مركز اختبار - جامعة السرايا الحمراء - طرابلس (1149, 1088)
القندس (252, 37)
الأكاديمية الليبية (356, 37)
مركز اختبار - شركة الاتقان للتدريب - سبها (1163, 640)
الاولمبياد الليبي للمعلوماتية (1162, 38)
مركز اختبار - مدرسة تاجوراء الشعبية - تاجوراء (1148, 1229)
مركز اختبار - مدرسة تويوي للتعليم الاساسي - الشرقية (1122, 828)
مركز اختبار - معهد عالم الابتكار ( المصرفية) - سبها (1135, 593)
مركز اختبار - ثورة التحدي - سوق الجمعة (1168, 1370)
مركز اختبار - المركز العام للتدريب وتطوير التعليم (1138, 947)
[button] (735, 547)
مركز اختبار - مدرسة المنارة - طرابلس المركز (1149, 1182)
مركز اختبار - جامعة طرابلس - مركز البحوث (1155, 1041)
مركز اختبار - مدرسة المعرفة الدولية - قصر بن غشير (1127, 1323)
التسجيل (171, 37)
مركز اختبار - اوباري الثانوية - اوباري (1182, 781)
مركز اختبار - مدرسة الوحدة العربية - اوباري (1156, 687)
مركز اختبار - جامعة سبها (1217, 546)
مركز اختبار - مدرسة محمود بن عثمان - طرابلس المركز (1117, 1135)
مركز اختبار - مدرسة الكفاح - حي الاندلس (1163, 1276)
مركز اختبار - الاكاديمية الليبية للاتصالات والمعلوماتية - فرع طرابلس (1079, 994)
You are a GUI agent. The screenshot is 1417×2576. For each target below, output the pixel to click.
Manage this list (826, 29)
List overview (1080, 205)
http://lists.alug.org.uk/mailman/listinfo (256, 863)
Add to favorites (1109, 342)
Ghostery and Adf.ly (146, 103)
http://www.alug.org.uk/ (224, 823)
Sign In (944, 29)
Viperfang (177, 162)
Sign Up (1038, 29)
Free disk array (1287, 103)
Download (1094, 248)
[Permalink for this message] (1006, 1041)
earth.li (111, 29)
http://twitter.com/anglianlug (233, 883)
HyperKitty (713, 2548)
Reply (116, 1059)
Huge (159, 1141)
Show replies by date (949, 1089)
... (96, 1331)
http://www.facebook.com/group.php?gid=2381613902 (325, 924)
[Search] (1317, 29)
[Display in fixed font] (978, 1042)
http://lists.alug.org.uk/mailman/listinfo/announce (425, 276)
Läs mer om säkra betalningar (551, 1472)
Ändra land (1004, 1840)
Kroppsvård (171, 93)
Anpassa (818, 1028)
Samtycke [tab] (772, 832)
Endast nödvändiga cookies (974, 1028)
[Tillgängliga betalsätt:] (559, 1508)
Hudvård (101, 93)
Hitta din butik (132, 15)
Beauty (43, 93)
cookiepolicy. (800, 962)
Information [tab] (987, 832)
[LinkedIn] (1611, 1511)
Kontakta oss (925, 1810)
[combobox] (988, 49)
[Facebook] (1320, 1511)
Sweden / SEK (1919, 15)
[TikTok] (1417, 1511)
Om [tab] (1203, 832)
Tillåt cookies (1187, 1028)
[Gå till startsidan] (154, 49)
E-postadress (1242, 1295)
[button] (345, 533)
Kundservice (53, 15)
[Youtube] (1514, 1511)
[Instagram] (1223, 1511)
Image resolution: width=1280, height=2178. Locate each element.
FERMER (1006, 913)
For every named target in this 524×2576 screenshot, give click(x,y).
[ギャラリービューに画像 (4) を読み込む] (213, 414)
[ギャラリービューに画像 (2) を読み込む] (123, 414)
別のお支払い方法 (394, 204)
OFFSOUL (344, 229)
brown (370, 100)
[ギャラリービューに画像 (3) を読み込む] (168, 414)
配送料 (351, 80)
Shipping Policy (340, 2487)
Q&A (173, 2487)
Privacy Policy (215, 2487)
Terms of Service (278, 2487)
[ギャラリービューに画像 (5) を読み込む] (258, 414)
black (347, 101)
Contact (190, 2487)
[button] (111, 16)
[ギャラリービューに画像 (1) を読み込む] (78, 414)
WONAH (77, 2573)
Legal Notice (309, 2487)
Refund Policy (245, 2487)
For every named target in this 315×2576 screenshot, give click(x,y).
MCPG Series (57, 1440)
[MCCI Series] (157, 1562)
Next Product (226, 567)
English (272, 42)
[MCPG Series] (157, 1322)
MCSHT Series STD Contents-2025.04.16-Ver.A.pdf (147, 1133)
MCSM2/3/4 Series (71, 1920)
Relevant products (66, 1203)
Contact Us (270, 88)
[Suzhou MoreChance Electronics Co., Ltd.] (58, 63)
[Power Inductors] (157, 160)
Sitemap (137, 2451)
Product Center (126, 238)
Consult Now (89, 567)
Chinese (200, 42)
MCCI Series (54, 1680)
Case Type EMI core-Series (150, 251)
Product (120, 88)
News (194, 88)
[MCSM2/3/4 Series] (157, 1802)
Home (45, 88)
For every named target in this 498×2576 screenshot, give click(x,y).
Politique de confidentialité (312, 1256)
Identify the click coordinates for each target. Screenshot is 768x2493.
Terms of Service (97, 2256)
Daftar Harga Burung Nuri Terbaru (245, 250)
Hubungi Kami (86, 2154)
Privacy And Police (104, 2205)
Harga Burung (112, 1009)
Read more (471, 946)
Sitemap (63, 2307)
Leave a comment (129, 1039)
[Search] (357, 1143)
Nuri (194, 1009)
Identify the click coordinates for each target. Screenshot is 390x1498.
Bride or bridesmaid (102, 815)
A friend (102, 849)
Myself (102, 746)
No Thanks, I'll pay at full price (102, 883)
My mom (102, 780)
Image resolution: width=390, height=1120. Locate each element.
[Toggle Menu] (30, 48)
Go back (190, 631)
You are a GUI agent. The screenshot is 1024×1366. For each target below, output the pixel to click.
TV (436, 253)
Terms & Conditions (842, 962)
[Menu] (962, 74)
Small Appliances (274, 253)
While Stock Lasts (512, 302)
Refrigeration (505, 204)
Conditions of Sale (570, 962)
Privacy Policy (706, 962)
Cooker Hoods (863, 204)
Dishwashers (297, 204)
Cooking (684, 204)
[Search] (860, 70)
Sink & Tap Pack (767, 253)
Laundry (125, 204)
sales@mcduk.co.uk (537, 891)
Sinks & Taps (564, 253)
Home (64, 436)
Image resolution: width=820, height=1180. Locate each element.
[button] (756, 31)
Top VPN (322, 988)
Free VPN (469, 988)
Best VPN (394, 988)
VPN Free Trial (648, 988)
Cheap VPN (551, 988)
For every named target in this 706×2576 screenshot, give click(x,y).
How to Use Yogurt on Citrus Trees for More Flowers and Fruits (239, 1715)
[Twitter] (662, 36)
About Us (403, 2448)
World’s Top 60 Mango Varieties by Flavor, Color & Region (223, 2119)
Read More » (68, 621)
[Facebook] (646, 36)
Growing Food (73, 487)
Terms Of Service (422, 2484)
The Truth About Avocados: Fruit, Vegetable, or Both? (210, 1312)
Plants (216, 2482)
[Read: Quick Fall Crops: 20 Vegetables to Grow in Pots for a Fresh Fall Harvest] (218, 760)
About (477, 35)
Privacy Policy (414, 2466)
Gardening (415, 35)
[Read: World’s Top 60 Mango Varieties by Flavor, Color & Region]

---

REQUIRED ACTION:
Extract each line of the material exactly as it stands.

RESULT:
مركز اختبار - جامعة السرايا الحمراء - طرابلس (1149, 1088)
القندس (252, 37)
الأكاديمية الليبية (356, 37)
مركز اختبار - شركة الاتقان للتدريب - سبها (1163, 640)
الاولمبياد الليبي للمعلوماتية (1162, 38)
مركز اختبار - مدرسة تاجوراء الشعبية - تاجوراء (1148, 1229)
مركز اختبار - مدرسة تويوي للتعليم الاساسي - الشرقية (1122, 828)
مركز اختبار - معهد عالم الابتكار ( المصرفية) - سبها (1135, 593)
مركز اختبار - ثورة التحدي - سوق الجمعة (1168, 1370)
مركز اختبار - المركز العام للتدريب وتطوير التعليم (1138, 947)
[button] (735, 547)
مركز اختبار - مدرسة المنارة - طرابلس المركز (1149, 1182)
مركز اختبار - جامعة طرابلس - مركز البحوث (1155, 1041)
مركز اختبار - مدرسة المعرفة الدولية - قصر بن غشير (1127, 1323)
التسجيل (171, 37)
مركز اختبار - اوباري الثانوية - اوباري (1182, 781)
مركز اختبار - مدرسة الوحدة العربية - اوباري (1156, 687)
مركز اختبار - جامعة سبها (1217, 546)
مركز اختبار - مدرسة محمود بن عثمان - طرابلس المركز (1117, 1135)
مركز اختبار - مدرسة الكفاح - حي الاندلس (1163, 1276)
مركز اختبار - الاكاديمية الليبية للاتصالات والمعلوماتية - فرع طرابلس (1079, 994)
You are a GUI agent. The screenshot is 1417×2576. For each target below, output the pixel to click.
Manage this list (826, 29)
List overview (1080, 205)
http://lists.alug.org.uk/mailman/listinfo (256, 863)
Add to favorites (1109, 342)
Ghostery and Adf.ly (146, 103)
http://www.alug.org.uk/ (224, 823)
Sign In (944, 29)
Viperfang (177, 162)
Sign Up (1038, 29)
Free disk array (1287, 103)
Download (1094, 248)
[Permalink for this message] (1006, 1041)
earth.li (111, 29)
http://twitter.com/anglianlug (233, 883)
HyperKitty (713, 2548)
Reply (116, 1059)
Huge (159, 1141)
Show replies by date (949, 1089)
... (96, 1331)
http://www.facebook.com/group.php?gid=2381613902 (325, 924)
[Search] (1317, 29)
[Display in fixed font] (978, 1042)
http://lists.alug.org.uk/mailman/listinfo/announce (425, 276)
Läs mer om säkra betalningar (551, 1472)
Ändra land (1004, 1840)
Kroppsvård (171, 93)
Anpassa (818, 1028)
Samtycke [tab] (772, 832)
Endast nödvändiga cookies (974, 1028)
[Tillgängliga betalsätt:] (559, 1508)
Hudvård (101, 93)
Hitta din butik (132, 15)
Beauty (43, 93)
cookiepolicy. (800, 962)
Information [tab] (987, 832)
[LinkedIn] (1611, 1511)
Kontakta oss (925, 1810)
[combobox] (988, 49)
[Facebook] (1320, 1511)
Sweden / SEK (1919, 15)
[TikTok] (1417, 1511)
Om [tab] (1203, 832)
Tillåt cookies (1187, 1028)
[Gå till startsidan] (154, 49)
E-postadress (1242, 1295)
[button] (345, 533)
Kundservice (53, 15)
[Youtube] (1514, 1511)
[Instagram] (1223, 1511)
Image resolution: width=1280, height=2178. Locate each element.
FERMER (1006, 913)
For every named target in this 524×2576 screenshot, give click(x,y).
[ギャラリービューに画像 (4) を読み込む] (213, 414)
[ギャラリービューに画像 (2) を読み込む] (123, 414)
別のお支払い方法 (394, 204)
OFFSOUL (344, 229)
brown (370, 100)
[ギャラリービューに画像 (3) を読み込む] (168, 414)
配送料 (351, 80)
Shipping Policy (340, 2487)
Q&A (173, 2487)
Privacy Policy (215, 2487)
Terms of Service (278, 2487)
[ギャラリービューに画像 (5) を読み込む] (258, 414)
black (347, 101)
Contact (190, 2487)
[button] (111, 16)
[ギャラリービューに画像 (1) を読み込む] (78, 414)
WONAH (77, 2573)
Legal Notice (309, 2487)
Refund Policy (245, 2487)
For every named target in this 315×2576 screenshot, give click(x,y).
MCPG Series (57, 1440)
[MCCI Series] (157, 1562)
Next Product (226, 567)
English (272, 42)
[MCPG Series] (157, 1322)
MCSHT Series STD Contents-2025.04.16-Ver.A.pdf (147, 1133)
MCSM2/3/4 Series (71, 1920)
Relevant products (66, 1203)
Contact Us (270, 88)
[Suzhou MoreChance Electronics Co., Ltd.] (58, 63)
[Power Inductors] (157, 160)
Sitemap (137, 2451)
Product Center (126, 238)
Consult Now (89, 567)
Chinese (200, 42)
MCCI Series (54, 1680)
Case Type EMI core-Series (150, 251)
Product (120, 88)
News (194, 88)
[MCSM2/3/4 Series] (157, 1802)
Home (45, 88)
For every named target in this 498×2576 screenshot, give click(x,y).
Politique de confidentialité (312, 1256)
Identify the click coordinates for each target. Screenshot is 768x2493.
Terms of Service (97, 2256)
Daftar Harga Burung Nuri Terbaru (245, 250)
Hubungi Kami (86, 2154)
Privacy And Police (104, 2205)
Harga Burung (112, 1009)
Read more (471, 946)
Sitemap (63, 2307)
Leave a comment (129, 1039)
[Search] (357, 1143)
Nuri (194, 1009)
Identify the click coordinates for each target. Screenshot is 390x1498.
Bride or bridesmaid (102, 815)
A friend (102, 849)
Myself (102, 746)
No Thanks, I'll pay at full price (102, 883)
My mom (102, 780)
Image resolution: width=390, height=1120. Locate each element.
[Toggle Menu] (30, 48)
Go back (190, 631)
You are a GUI agent. The screenshot is 1024×1366. For each target below, output the pixel to click.
TV (436, 253)
Terms & Conditions (842, 962)
[Menu] (962, 74)
Small Appliances (274, 253)
While Stock Lasts (512, 302)
Refrigeration (505, 204)
Conditions of Sale (570, 962)
Privacy Policy (706, 962)
Cooker Hoods (863, 204)
Dishwashers (297, 204)
Cooking (684, 204)
[Search] (860, 70)
Sink & Tap Pack (767, 253)
Laundry (125, 204)
sales@mcduk.co.uk (537, 891)
Sinks & Taps (564, 253)
Home (64, 436)
Image resolution: width=820, height=1180. Locate each element.
[button] (756, 31)
Top VPN (322, 988)
Free VPN (469, 988)
Best VPN (394, 988)
VPN Free Trial (648, 988)
Cheap VPN (551, 988)
For every named target in this 706×2576 screenshot, give click(x,y).
How to Use Yogurt on Citrus Trees for More Flowers and Fruits (239, 1715)
[Twitter] (662, 36)
About Us (403, 2448)
World’s Top 60 Mango Varieties by Flavor, Color & Region (223, 2119)
Read More » (68, 621)
[Facebook] (646, 36)
Growing Food (73, 487)
Terms Of Service (422, 2484)
The Truth About Avocados: Fruit, Vegetable, or Both? (210, 1312)
Plants (216, 2482)
[Read: Quick Fall Crops: 20 Vegetables to Grow in Pots for a Fresh Fall Harvest] (218, 760)
About (477, 35)
Privacy Policy (414, 2466)
Gardening (415, 35)
[Read: World’s Top 60 Mango Varieties by Flavor, Color & Region]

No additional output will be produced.